Representation Bias of Adolescents in AI: A Bilingual, Bicultural Study
Robert Wolfe, Aayushi Dangol, Bill Howe, Alexis Hiniker
TL;DR
This study interrogates how adolescents are represented in AI through English and Nepali SWEs and GLMs, using a bilingual, bicultural design that pairs model analyses with workshops from U.S. and Nepalese teens. It reveals that English-language models frequently associate adolescents with social problems and violence, while Nepali models show fewer such biases; yet both are misaligned with teens' own lived experiences. The authors argue for participatory, diversity-focused AI design to counter sensationalized portrayals and propose ethical, equitable frameworks for how AI should learn about and present adolescents.
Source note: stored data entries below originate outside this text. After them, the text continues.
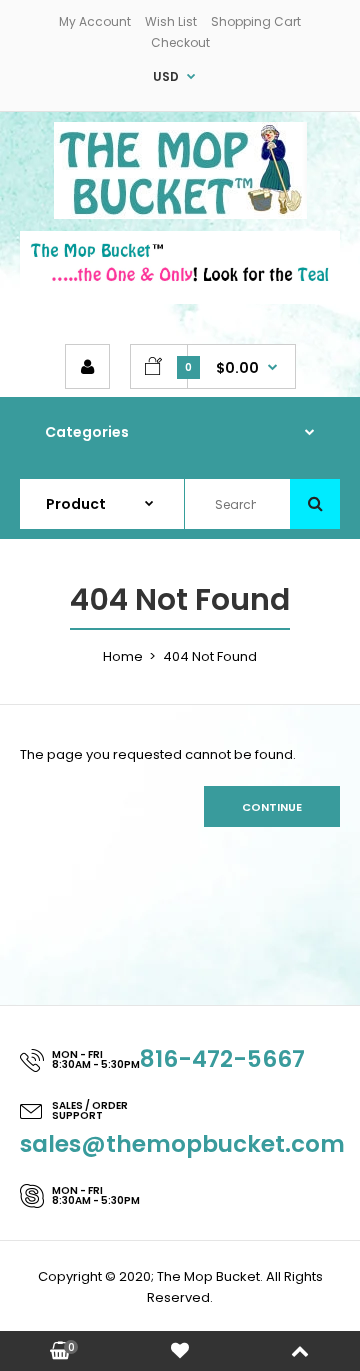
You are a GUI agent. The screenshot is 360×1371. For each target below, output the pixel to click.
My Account (95, 21)
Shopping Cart (256, 21)
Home (123, 656)
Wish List (171, 21)
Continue (272, 807)
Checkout (180, 42)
The work highlights the need for language- and culture-sensitive approaches to avoid amplifying stereotypes and to leverage AI as a tool for understanding youth perspectives rather than media-driven narratives.
Abstract
Popular and news media often portray teenagers with sensationalism, as both a risk to society and at risk from society. As AI begins to absorb some of the epistemic functions of traditional media, we study how teenagers in two countries speaking two languages: 1) are depicted by AI, and 2) how they would prefer to be depicted. Specifically, we study the biases about teenagers learned by static word embeddings (SWEs) and generative language models (GLMs), comparing these with the perspectives of adolescents living in the U.S. and Nepal. We find English-language SWEs associate teenagers with societal problems, and more than 50% of the 1,000 words most associated with teenagers in the pretrained GloVe SWE reflect such problems. Given prompts about teenagers, 30% of outputs from GPT2-XL and 29% from LLaMA-2-7B GLMs discuss societal problems, most commonly violence, but also drug use, mental illness, and sexual taboo. Nepali models, while not free of such associations, are less dominated by social problems. Data from workshops with N=13 U.S. adolescents and N=18 Nepalese adolescents show that AI presentations are disconnected from teenage life, which revolves around activities like school and friendship. Participant ratings of how well 20 trait words describe teens are decorrelated from SWE associations, with Pearson's r=.02, n.s. in English FastText and r=.06, n.s. in GloVe; and r=.06, n.s. in Nepali FastText and r=-.23, n.s. in GloVe. U.S. participants suggested AI could fairly present teens by highlighting diversity, while Nepalese participants centered positivity. Participants were optimistic that, if it learned from adolescents, rather than media sources, AI could help mitigate stereotypes. Our work offers an understanding of the ways SWEs and GLMs misrepresent a developmentally vulnerable group and provides a template for less sensationalized characterization.